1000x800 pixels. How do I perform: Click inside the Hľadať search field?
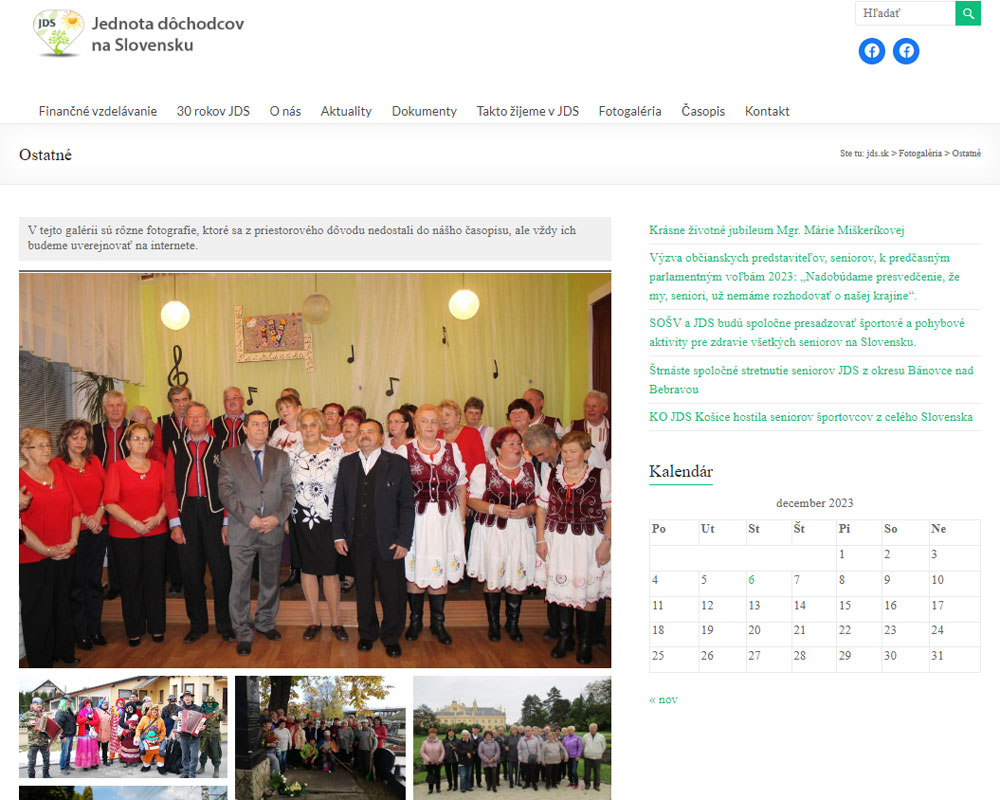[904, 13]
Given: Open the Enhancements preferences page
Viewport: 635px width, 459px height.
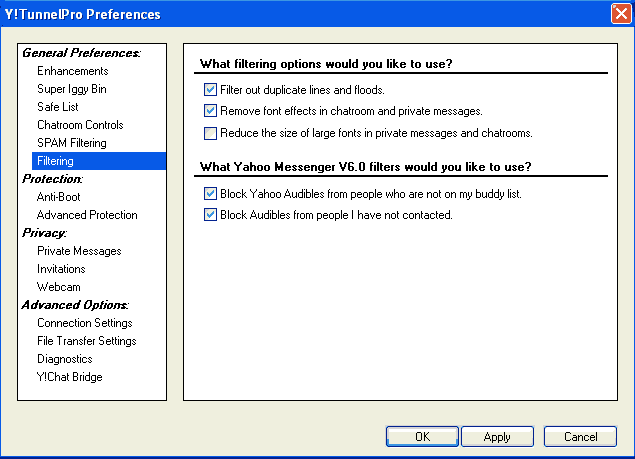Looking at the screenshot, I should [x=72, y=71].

> _Task to carry out_
Reproduce the text of every entry above verbatim, line for line, and omit the images.

> _Result_
1000x800 pixels. How do I perform: Click inside the Hľadať search field?
[904, 13]
Given: Open the Enhancements preferences page
Viewport: 635px width, 459px height.
Looking at the screenshot, I should [x=72, y=71].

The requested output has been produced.